Referências ao Facebook, ao Youtube e a
Lisboa permitem-nos situar o romance no tempo e no espaço, apesar dos hiatos que
Valério Romão introduziu numa narrativa não linear. A linguagem é sóbria, embora
o estilo penda amiúde para uma violência emocional segura de si mesma. Um episódio marcante, pelo que tem de definidor das personalidades
envolvidas, surge quando Eugénia desespera com a perda de uma gata. O que faz Virgínia?
«Trouxe-me um alguidar vazio para o quarto, meteu-mo ao lado da cama e
declarou, Eugénia, chore aqui para dentro, não desperdice nem uma lágrima,
acendi uma velinha a Santo Antão, padroeiro e protector dos animais e
disse-lhe, meu Santo, ajude a minha filha (…) a encontrar a Maria, prometo-lhe
um alguidar de amor e sofrimento medido em lágrimas se encontrarmos a gatinha
sã e salva, e, apontando para mim, chore, Eugénia, chore como nunca chorou, que
um alguidar deste tamanho ainda leva algum tempo a encher» (p. 61).
Subitamente, o «alguidar de amor e sofrimento medido em lágrimas» ganha uma
dimensão simbólica fortíssima nesta história. É como se ao longo do romance ele
fosse sendo preenchido com desastres e frustrações, a doença e a incerteza, amores
falhados, ruína e desprezo, agrura, ódio, medo, solidão, ressabiamentos,
abandono, desamparo, é como se ao longo do romance aquele recipiente de
sofrimento fosse não apenas um talismã da esperança, mas a urna onde mãe e
filha depositam os restos mortais de um pai ausente, cadáver perdido em memórias turvas.
Quando Eugénia chega a casa, vinda da festa de final de
curso, Virgínia diz-lhe: «a vida é isto, Eugénia, desordem, confusão, o mundo é
isto, a força das nossas mãos sem a tenacidade do coração é espúria e incerta e
a força das nossas mãos sem a lucidez da razão é violenta e boçal» (pp. 93-94).
Dirá mais este aforismo da mãe ou da filha?

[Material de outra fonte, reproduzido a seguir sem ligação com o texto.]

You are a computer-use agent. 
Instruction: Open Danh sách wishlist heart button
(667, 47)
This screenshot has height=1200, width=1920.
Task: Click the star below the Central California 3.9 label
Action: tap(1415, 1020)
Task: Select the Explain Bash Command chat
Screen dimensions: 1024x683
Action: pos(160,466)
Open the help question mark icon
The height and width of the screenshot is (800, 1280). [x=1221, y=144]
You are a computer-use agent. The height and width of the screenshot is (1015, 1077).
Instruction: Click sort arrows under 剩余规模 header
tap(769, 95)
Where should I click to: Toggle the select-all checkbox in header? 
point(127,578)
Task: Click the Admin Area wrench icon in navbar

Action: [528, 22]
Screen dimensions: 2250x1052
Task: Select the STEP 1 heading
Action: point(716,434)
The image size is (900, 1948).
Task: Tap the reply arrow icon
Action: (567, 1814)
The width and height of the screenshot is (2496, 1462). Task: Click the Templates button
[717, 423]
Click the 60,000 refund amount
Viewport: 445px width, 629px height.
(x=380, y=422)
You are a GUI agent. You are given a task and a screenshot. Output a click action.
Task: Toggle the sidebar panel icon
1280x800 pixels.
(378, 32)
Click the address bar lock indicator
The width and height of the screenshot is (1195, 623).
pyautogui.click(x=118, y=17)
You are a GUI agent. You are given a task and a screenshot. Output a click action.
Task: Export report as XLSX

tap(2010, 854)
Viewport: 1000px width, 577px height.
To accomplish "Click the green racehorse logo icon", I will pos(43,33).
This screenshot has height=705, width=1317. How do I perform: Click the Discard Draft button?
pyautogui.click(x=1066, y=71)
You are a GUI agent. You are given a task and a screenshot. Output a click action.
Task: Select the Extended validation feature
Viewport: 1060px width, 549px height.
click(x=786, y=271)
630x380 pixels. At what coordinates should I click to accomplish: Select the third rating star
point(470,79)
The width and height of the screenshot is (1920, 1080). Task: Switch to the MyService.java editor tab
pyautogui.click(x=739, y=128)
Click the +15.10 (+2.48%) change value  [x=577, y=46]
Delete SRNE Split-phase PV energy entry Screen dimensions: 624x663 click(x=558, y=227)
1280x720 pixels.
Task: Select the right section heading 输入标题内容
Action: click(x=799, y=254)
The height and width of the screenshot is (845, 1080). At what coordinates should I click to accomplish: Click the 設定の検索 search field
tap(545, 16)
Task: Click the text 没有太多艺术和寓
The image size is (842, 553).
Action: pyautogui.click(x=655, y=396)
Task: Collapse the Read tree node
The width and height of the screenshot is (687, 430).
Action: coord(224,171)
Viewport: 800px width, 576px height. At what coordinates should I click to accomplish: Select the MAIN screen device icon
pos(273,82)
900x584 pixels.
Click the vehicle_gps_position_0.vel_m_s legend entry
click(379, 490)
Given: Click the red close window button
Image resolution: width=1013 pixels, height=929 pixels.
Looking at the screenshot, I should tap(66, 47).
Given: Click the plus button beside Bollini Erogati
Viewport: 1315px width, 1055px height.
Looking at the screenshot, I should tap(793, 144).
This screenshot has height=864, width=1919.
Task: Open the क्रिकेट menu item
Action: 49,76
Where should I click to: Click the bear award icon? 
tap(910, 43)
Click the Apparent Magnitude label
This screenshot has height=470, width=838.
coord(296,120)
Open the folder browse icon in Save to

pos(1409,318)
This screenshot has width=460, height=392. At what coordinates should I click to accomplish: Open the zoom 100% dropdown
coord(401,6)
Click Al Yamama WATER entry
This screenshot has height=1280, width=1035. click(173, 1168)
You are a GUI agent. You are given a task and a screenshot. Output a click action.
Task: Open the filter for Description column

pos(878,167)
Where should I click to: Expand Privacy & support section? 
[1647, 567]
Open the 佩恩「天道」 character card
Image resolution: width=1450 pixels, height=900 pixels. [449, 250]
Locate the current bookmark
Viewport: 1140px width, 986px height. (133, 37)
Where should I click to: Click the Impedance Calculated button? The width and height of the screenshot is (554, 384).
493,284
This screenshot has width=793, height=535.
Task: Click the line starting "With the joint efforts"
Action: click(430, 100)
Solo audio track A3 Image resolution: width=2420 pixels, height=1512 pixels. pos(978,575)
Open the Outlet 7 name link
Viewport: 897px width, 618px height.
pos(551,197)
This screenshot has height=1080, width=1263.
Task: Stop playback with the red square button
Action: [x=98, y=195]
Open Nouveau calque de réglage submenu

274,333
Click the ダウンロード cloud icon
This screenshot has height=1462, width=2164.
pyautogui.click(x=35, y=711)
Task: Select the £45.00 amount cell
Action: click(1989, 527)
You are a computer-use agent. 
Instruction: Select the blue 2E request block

Será ele definidor de uma ou
de outra? Não poderá resultar do que numa se reflecte da outra? É neste jogo de
reflexos que Virgínia determina Eugénia e Eugénia determina Virgínia, ambas
reflectindo-se num alguidar repleto de lágrimas — «Animais à espera da redenção
pela espora…» (p. 114) —, lágrimas que podiam ser cinza, por no final ficarmos
também nós, leitores, sozinhos perante o afastamento das personagens.
Talvez seja este o maior conseguimento do livro, gerar entre as personagens e o leitor
uma cumplicidade que nunca chega a ser invasiva, para no final tudo reduzir a
um quotidiano que é em si mesmo retrato desgastado pela passagem do
tempo, um rosto a desfigurar-se na memória, a imagem devorada pelo
esquecimento. Se a doença de Alzheimer faz parte do processo, não é o que
define a narrativa. Ela é apenas mais um elemento, porventura derradeiro, nesse
complexo processo de esquecimento, perda e abandono que excede as fronteiras do
que pode ser definido enquanto doença. No limite, é da doença de se estar vivo
que aqui se trata: «o acidente que começou no hospital onde nos arrancaram à
palmada a primeira respiração» (pp. 193-194).